Es importante la reflexión porque el presidente Pérez Molina, como el resto de sus antecesores en la era democrática, van a un ritmo vertiginoso de trabajo, sin oportunidad de tomar pausas para pensar qué es lo que están haciendo bien y mal, y sin mucho acceso a la opinión imparcial en el mundo de espejos por excelencia que es la política.
Así como él le ha pedido al mundo que se base en hechos concretos para abordar el tema de las drogas, podemos pedirle a él que haga lo mismo. Por ejemplo, podría seguir el ejemplo de casi toda América del Sur y despenalizar el consumo de marihuana. ¿Qué se lograría con esto? Evitar que la Policía meta presos a los jóvenes que no pueden pagar mordidas, el 15 por ciento de los inquilinos de las sobrepobladas cárceles.
Machos en las casas, en las calles y en la política. Machos que hacen que este país sea en el planeta uno de los más misóginos (que más odian a las mujeres) y patriarcales (que más las someten).
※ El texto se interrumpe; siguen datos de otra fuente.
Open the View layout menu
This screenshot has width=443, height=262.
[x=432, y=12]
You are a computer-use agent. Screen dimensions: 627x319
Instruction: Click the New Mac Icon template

Cuando les hacen encuestas a las mujeres urbanas sobre la cantidad de hijos que quieren tener, responden que dos o tres. Y tienen dos o tres. Y cuando les preguntan a las mujeres rurales, responden que les gustaría tener: dos o tres; pero tienen cuatro o cinco. Las mujeres en este patriarcado no son soberanas sobre su cuerpo y les imponen embarazos (y dominación).